§ **THE PROBLEM**
Each line of the material below should be retyped precisely as it appears.
------------------------------------------------------------
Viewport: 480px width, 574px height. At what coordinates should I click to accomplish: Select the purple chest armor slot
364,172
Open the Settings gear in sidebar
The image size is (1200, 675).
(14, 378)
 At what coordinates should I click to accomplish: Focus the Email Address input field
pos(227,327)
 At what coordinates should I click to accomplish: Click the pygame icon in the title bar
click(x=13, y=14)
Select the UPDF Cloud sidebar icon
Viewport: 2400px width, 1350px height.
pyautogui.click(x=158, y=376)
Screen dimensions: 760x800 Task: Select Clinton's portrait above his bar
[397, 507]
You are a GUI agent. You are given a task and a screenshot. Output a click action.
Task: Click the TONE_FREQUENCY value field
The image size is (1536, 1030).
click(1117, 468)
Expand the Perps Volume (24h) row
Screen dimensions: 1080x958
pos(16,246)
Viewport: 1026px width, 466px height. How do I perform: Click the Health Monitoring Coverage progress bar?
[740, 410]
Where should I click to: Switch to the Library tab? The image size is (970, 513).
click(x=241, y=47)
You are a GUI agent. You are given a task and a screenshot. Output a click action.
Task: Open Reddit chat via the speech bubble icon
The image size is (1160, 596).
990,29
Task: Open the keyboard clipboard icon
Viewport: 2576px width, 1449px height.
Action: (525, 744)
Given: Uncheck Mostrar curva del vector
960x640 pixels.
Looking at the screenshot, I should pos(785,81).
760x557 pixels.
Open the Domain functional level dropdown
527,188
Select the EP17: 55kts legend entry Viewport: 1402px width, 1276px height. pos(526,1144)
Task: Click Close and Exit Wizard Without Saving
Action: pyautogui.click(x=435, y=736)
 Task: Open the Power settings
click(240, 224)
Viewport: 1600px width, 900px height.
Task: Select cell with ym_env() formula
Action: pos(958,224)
------------------------------------------------------------
§ **RESULT FOR THIS EXERCISE**
Viewport: 480px width, 574px height. At what coordinates should I click to accomplish: Select the purple chest armor slot
364,172
Open the Settings gear in sidebar
The image size is (1200, 675).
(14, 378)
 At what coordinates should I click to accomplish: Focus the Email Address input field
pos(227,327)
 At what coordinates should I click to accomplish: Click the pygame icon in the title bar
click(x=13, y=14)
Select the UPDF Cloud sidebar icon
Viewport: 2400px width, 1350px height.
pyautogui.click(x=158, y=376)
Screen dimensions: 760x800 Task: Select Clinton's portrait above his bar
[397, 507]
You are a GUI agent. You are given a task and a screenshot. Output a click action.
Task: Click the TONE_FREQUENCY value field
The image size is (1536, 1030).
click(1117, 468)
Expand the Perps Volume (24h) row
Screen dimensions: 1080x958
pos(16,246)
Viewport: 1026px width, 466px height. How do I perform: Click the Health Monitoring Coverage progress bar?
[740, 410]
Where should I click to: Switch to the Library tab? The image size is (970, 513).
click(x=241, y=47)
You are a GUI agent. You are given a task and a screenshot. Output a click action.
Task: Open Reddit chat via the speech bubble icon
The image size is (1160, 596).
990,29
Task: Open the keyboard clipboard icon
Viewport: 2576px width, 1449px height.
Action: (525, 744)
Given: Uncheck Mostrar curva del vector
960x640 pixels.
Looking at the screenshot, I should pos(785,81).
760x557 pixels.
Open the Domain functional level dropdown
527,188
Select the EP17: 55kts legend entry Viewport: 1402px width, 1276px height. pos(526,1144)
Task: Click Close and Exit Wizard Without Saving
Action: pyautogui.click(x=435, y=736)
 Task: Open the Power settings
click(240, 224)
Viewport: 1600px width, 900px height.
Task: Select cell with ym_env() formula
Action: pos(958,224)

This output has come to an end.